Moving from thrillers to historical fiction

‘Pillars of the Earth’ emerged from his profound interest and fascination with medieval cathedrals and the people who built them. To his surprise and everybody else’s, the book became even more popular than his thrillers. “It seemed that readers would enjoy historical novels from me as well as enjoy thrillers from me. So that’s how the switch came about and eventually I decided that historical novels were more fun to write and more pleasing to the readers too,” he tells us.

Then, after completing World Without End, Follett admits that he thought to himself, ‘I must do something like this again because people like it so much.’ He thought he should write another long historical novel but he didn’t want to write another medieval story; he wanted to write about a historical period that was dramatic. “That’s when I thought, why not write about the 20th century because it’s the most violent era in human history. We had two world wars and we had the threat of nuclear war. And also, it is the century that tells us where we come from.” And soon, as he was thinking about it, he realized it would be much better to write three books instead of one, a book for each of the great wars of the century.

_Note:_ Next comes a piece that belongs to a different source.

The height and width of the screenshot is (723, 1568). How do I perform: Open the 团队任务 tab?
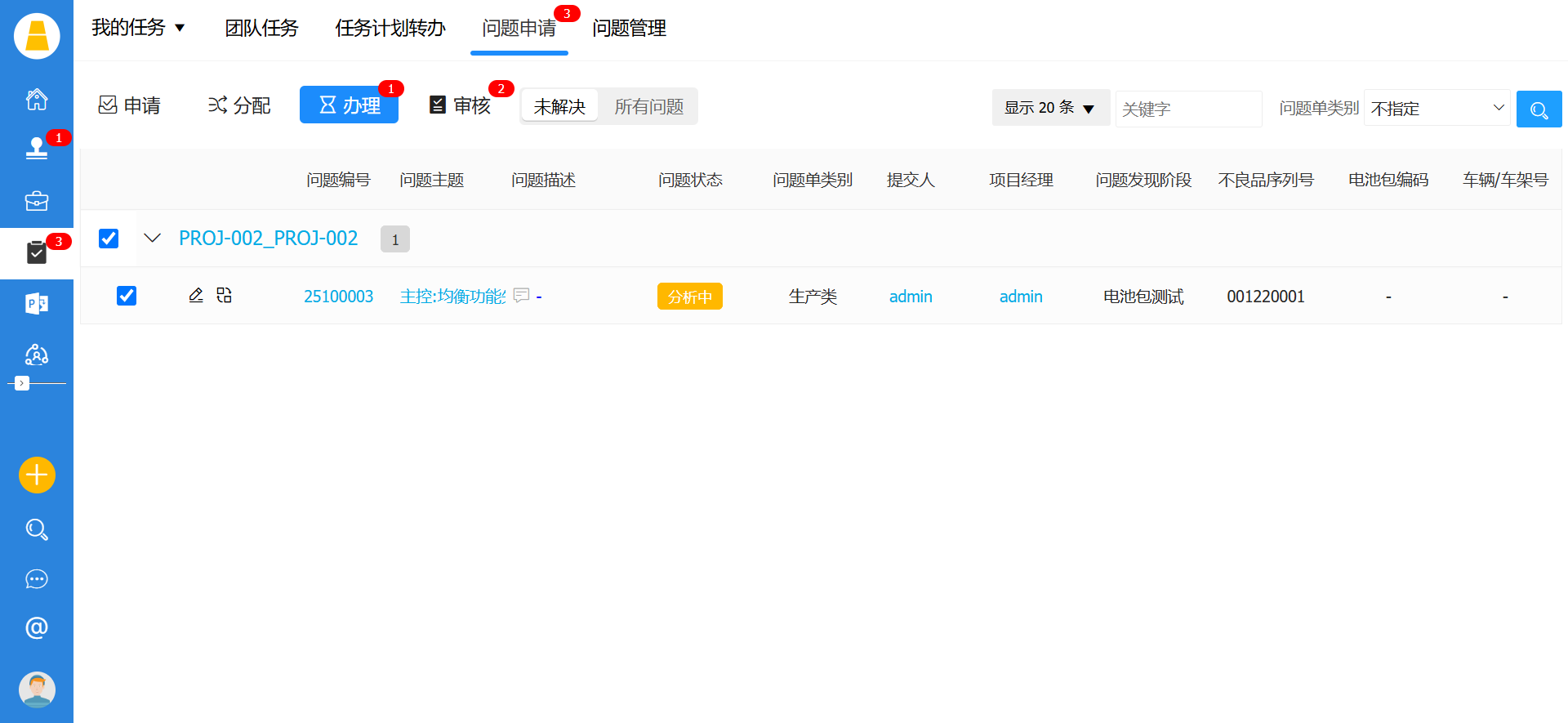tap(261, 29)
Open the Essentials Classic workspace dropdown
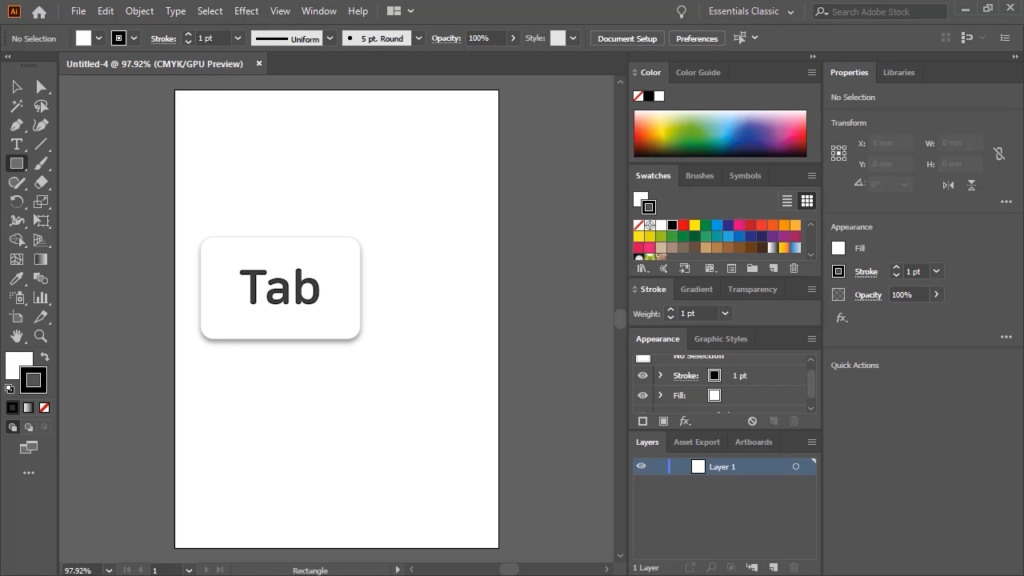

His predilection for strong female characters

Ken Follett was one of the first writers to use strong women characters in his novels like Lucy Rose, the hero of Eye of the needle who kills the German spy at the end of the story. Ken notes, “That was very unusual in the 1970s when I wrote that book. It was unheard of. But nowadays it isn’t so unusual.”

He attributes this change to the difference in attitudes to women and the evolving role that women play in society. He opines, “Fifty years ago women were considered subordinate. So in the novels the men were more important. But during my lifetime, I have seen women question, ‘Wait a minute. Why should women be secondary to men?” This change was reflected in literature too.

The television world came knocking

His book, On Wings of Eagles, a true story about two employees who were rescued from Iran during the revolution of 1979, was turned into a miniseries and The Pillars of the Earth became an eight hour television show. And the Century Trilogy will also soon be made into a television series. But as an author, he finds the process of adapting books into television shows “thrilling but also a little nerve–wrecking.” He adds, “It makes me very nervous because I have been very careful writing the book to make sure that it all makes sense. There are no boring bits, the plot is logical and the characters are interesting. And then I give this book to somebody else, a television producer and he takes it apart. He has a script written which is different from my book. Well, he has to because he has to tell a story in pictures not words. I worry that when they change it they won’t be as careful as I was and they won’t do it very well. But, to be honest, in the end if the television series is well made, I get to look at the screen and see the characters I invented played by very good actors.”

Evolving as a writer

The bestselling author has been writing for over four decades now, having taken to writing when he realised he didn’t love newspapers. He recalls, “I wasn’t a terrible journalist but I wasn’t a great journalist either. Fiction was what I really liked. And it took me a few years to realize that my destiny was not in newspapers, it was in books.”

He went to work with a publisher soon after. And although his first books were not very successful — in fact he wrote ten books before he had a bestseller — he managed to carve out success for himself in the literary world.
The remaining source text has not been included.